• What to do: Your task is to copy every line of the records below that contains "computer".

• Data records:
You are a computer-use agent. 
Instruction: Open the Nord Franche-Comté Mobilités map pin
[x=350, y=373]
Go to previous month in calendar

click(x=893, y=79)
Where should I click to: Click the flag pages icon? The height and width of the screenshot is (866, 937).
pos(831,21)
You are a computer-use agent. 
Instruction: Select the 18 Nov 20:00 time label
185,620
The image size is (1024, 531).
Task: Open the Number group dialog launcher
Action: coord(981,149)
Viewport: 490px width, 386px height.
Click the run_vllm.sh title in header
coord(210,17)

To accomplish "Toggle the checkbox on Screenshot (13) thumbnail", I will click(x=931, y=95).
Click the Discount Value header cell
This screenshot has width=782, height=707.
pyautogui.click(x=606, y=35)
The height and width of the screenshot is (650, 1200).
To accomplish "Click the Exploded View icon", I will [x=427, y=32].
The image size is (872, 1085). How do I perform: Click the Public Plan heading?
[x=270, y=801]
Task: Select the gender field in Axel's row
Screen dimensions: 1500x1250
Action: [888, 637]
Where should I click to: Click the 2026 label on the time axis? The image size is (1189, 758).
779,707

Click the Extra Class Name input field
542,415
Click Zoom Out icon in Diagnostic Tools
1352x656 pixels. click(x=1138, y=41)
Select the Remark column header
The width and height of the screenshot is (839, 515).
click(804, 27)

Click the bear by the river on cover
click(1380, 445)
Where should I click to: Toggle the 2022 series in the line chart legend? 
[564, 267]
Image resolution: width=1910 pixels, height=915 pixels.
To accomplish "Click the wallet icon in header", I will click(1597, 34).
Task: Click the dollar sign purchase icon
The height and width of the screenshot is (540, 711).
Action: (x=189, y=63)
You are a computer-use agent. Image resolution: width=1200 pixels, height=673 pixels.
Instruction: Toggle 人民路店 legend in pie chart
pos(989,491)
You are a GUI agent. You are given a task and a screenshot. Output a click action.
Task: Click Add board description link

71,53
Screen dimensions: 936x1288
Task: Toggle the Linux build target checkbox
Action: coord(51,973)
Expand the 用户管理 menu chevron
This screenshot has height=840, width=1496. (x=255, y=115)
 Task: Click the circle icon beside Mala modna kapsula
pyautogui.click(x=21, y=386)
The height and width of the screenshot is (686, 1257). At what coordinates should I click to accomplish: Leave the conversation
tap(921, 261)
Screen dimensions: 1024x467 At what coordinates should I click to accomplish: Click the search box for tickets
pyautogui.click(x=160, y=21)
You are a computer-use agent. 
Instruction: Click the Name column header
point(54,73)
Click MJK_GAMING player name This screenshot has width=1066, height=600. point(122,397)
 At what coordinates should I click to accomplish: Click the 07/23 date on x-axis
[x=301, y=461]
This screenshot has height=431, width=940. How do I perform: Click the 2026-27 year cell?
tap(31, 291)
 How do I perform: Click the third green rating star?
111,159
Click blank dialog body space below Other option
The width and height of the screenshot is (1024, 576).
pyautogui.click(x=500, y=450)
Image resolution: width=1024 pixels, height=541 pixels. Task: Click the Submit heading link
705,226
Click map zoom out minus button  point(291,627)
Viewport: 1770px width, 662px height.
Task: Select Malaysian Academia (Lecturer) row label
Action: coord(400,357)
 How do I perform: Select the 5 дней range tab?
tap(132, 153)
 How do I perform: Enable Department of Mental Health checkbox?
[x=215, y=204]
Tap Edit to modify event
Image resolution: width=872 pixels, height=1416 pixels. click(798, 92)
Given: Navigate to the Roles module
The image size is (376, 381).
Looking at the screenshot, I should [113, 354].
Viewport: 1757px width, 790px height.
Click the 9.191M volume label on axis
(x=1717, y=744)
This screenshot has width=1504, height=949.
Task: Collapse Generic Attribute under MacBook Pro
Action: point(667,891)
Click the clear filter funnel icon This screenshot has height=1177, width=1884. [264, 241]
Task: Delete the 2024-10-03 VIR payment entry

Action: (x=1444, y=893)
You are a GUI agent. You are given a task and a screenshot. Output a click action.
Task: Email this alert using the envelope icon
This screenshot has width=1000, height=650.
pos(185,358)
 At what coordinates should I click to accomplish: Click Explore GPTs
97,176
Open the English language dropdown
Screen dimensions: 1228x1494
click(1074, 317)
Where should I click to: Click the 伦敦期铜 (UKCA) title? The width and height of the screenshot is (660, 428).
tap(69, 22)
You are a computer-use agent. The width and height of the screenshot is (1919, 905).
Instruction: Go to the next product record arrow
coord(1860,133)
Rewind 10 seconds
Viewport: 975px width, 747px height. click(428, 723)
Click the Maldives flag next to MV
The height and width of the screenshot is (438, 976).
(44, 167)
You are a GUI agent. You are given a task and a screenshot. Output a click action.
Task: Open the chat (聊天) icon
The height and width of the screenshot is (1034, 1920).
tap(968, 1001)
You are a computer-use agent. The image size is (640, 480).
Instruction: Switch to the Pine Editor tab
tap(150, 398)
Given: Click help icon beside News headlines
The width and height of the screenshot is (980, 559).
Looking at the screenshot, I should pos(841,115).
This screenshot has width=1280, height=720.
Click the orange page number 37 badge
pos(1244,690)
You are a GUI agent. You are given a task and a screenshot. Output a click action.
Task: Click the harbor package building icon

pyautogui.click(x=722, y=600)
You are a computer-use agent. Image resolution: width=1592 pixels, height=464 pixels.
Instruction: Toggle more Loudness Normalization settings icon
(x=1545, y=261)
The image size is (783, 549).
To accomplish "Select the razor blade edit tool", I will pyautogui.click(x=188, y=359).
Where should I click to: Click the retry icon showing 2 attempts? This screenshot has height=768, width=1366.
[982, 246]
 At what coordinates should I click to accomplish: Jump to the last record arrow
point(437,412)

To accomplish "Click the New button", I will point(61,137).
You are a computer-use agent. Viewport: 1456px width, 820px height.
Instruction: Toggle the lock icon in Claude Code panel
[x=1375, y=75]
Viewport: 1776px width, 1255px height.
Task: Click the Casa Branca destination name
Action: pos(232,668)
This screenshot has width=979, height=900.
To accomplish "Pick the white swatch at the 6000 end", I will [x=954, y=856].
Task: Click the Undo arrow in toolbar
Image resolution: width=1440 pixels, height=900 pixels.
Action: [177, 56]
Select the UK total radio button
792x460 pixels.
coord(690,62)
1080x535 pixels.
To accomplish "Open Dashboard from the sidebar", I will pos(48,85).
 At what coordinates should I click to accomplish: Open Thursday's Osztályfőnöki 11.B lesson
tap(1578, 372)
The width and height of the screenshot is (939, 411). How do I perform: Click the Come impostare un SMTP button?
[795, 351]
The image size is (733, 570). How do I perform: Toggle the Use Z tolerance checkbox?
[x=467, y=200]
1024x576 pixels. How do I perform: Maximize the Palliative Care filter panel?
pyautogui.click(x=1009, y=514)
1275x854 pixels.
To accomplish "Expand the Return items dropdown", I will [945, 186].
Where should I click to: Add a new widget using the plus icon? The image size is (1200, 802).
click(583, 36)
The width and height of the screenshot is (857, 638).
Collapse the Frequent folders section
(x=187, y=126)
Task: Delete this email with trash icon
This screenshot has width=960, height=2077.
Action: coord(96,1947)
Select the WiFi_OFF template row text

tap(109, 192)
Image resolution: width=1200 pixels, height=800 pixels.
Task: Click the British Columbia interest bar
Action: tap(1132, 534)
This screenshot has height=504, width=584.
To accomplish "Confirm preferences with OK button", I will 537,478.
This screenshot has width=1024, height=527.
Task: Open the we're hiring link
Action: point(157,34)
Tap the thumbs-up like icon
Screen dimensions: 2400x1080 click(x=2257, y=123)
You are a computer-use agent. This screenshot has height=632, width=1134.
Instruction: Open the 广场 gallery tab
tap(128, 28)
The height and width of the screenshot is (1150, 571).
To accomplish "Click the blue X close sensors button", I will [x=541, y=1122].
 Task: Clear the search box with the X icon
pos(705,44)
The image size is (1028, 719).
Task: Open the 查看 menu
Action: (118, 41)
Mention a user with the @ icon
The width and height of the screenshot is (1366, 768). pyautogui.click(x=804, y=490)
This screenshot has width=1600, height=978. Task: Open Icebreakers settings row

• Solved exercise:
You are a computer-use agent. 
You are a computer-use agent. 
You are a computer-use agent. Image resolution: width=1200 pixels, height=673 pixels.
You are a computer-use agent. 
You are a computer-use agent. The width and height of the screenshot is (1919, 905).
You are a computer-use agent. The image size is (640, 480).
You are a computer-use agent. Image resolution: width=1592 pixels, height=464 pixels.
You are a computer-use agent. Viewport: 1456px width, 820px height.
You are a computer-use agent. This screenshot has height=632, width=1134.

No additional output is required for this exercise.